Reasons To Be Cheerful – 1, 2, 3
I was meant to be on gardening duty until the Liverpool game this Sunday afternoon but foul weather has intervened, which means I’m about to curl up with the second half of John Lucas’s 92 Acharnon St, a beautifully written, hugely entertaining account of the author’s love affair with Greece. From finding that his new flat is on a street full of brothels, to ludicrous encounters with bureaucracy (especially in Greek universities) and numerous encounters with Greek poets, this is a terrific, often very funny read. I’ve been rationing myself, so haven’t got to the sections about the island of Aegina, where we’ve been lucky enough to stay a couple of times. But soon.
While I hope that Liverpool give a good account of themselves against Arsenal, the whole of the day is a run-up to the last episode of The Sopranos. Can anything top the train set assassination series in last week’s show? The last seven episodes have been slightly uneven compared to earlier seasons that made this my favourite television series. This time, I was relieved to get past the crucial plot point about Christopher that was revealed in a short story by Jay McInerney before the series even started showing here. The Guardian took some stick for not posting spoiler alerts before the story but I think the blame belongs firmly with McInerney. Why does a writer need to throw in a crucial plot point from the final story arc in an eighty hour epic? The way McInerney used it barely counts as characterisation. Would he have thrown in a crucial late plot twist from a major book by one of his peers, or even a classic? I doubt it very much. Giving a major spoiler that way speaks of a contempt for popular culture which I find risible. As a writer, McInerney is not in the same league as David Chase, or David Simon, who came up with The Wire. I think I smell sour grapes. Maybe he should stick to writing about wine.

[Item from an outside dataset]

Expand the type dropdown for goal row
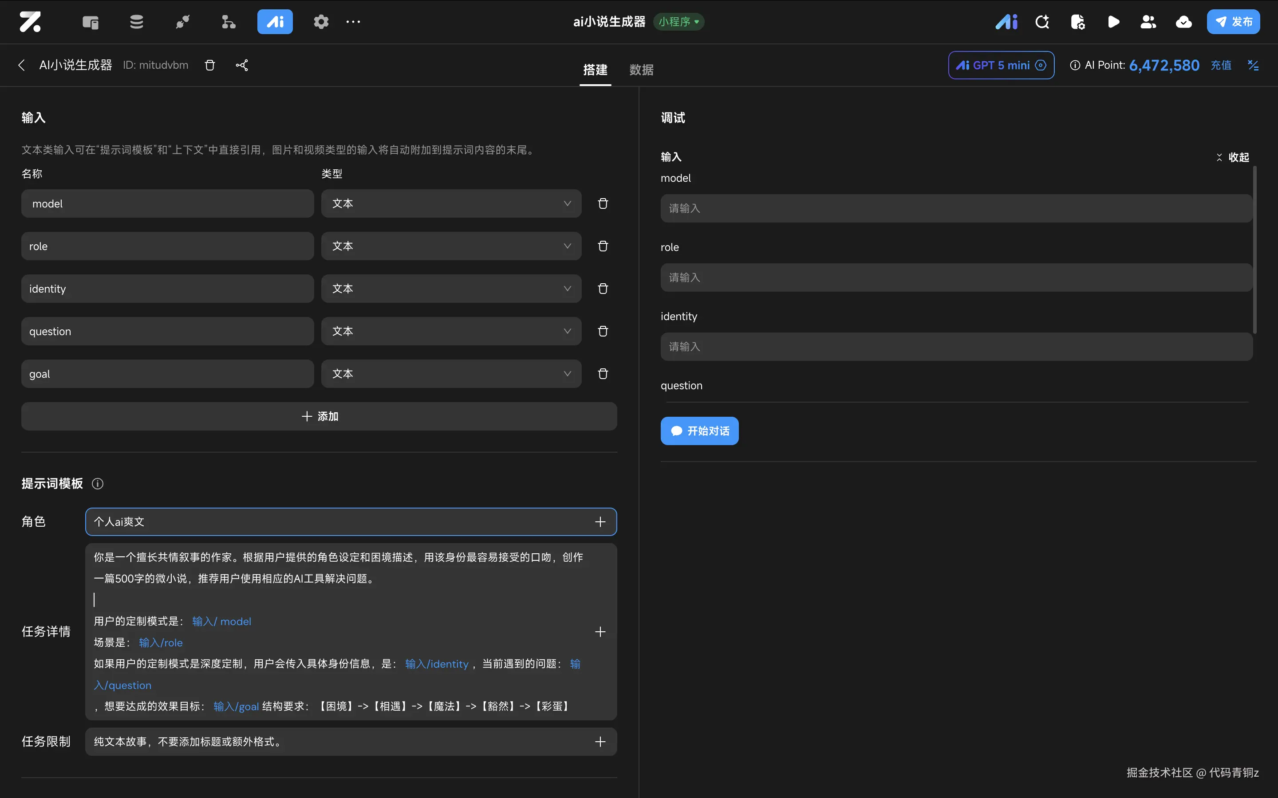Image resolution: width=1278 pixels, height=798 pixels. click(x=451, y=374)
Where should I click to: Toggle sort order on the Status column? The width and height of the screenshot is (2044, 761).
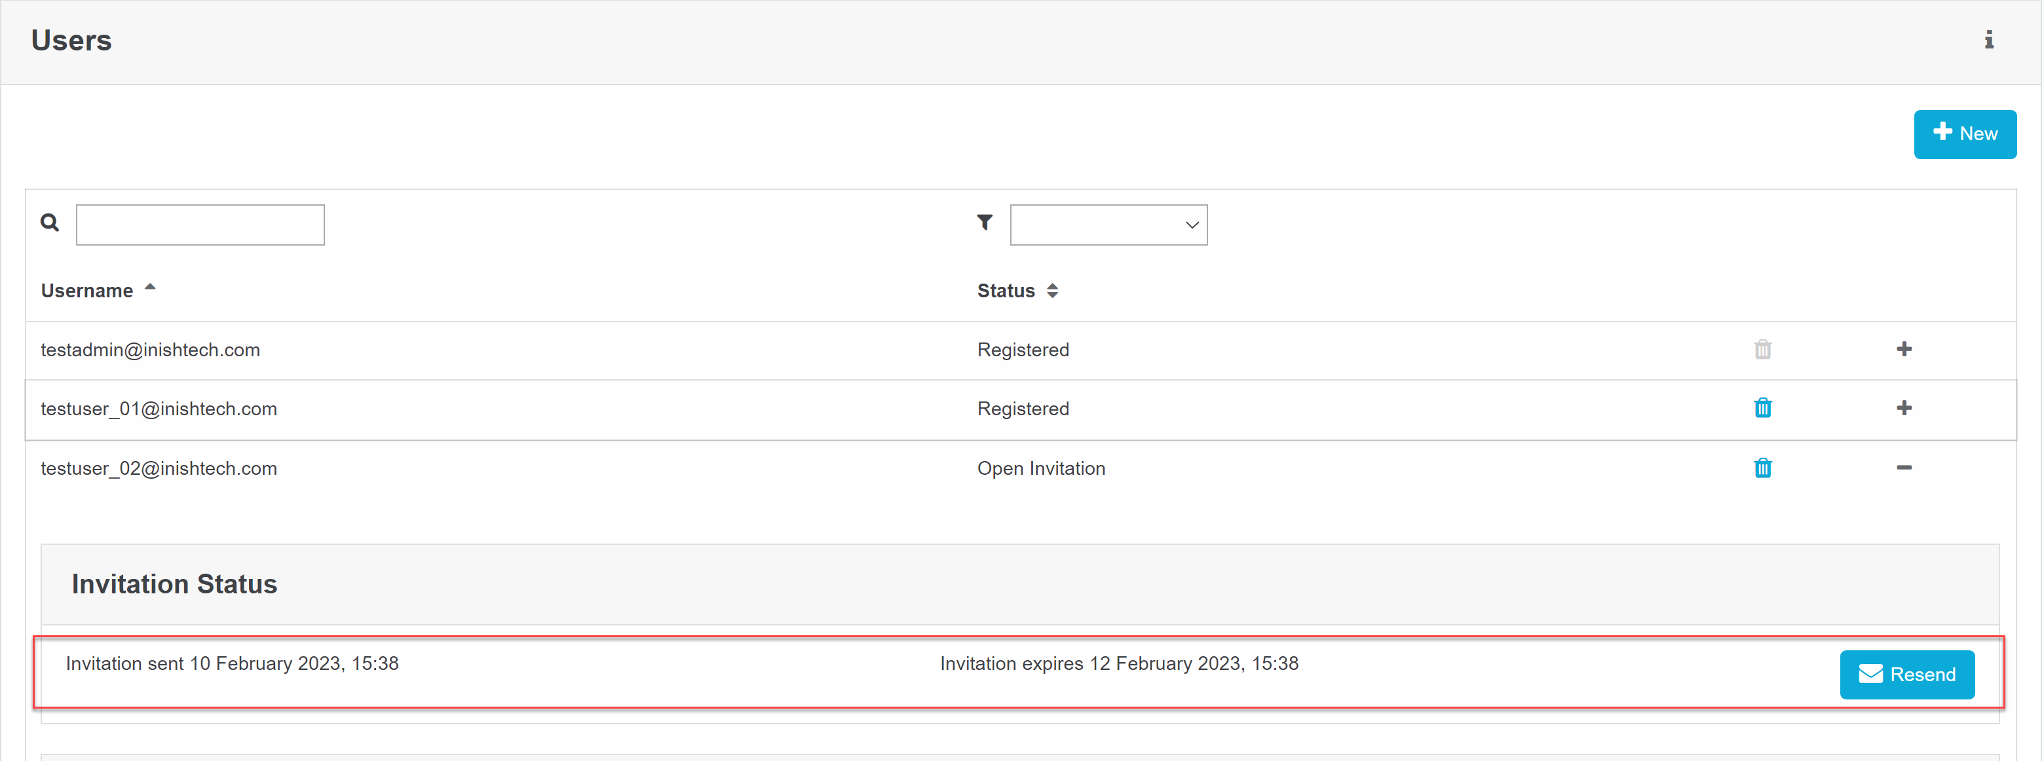[1054, 290]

A good launch earlier this week for the Crime Express series, three pocket size long crime stories (that is, long short stories rather than novellas) by Stephen Booth, Rod Duncan and John Harvey, which I’ve edited for Five Leaves that are already drawing great reviews. If you only check out one, try The Mentalist by Rod Duncan, currently the least known of the first three authors. It’s a fast moving story about a clairvoyant that packs in so much plot it could be a novella. Its subject matter takes me to my third reason to be cheerful for the day, my bedtime read, which is Laura Dietz’s first novel, In The Tenth House, a Victorian tale of seances, psychology and scams. It’s wonderfully written and thoroughly absorbing so, like 92 Acharnon Street, I’m doing my best to make it last. And, OK, she is a graduate of the creative writing MA I run (new web pages up any day now) but she was before my time so I really don’t have to be nice about her unless I mean it. The novel’s been really well reviewed in the US (where she’s from) but virtually ignored in the UK (where she lives). Strange.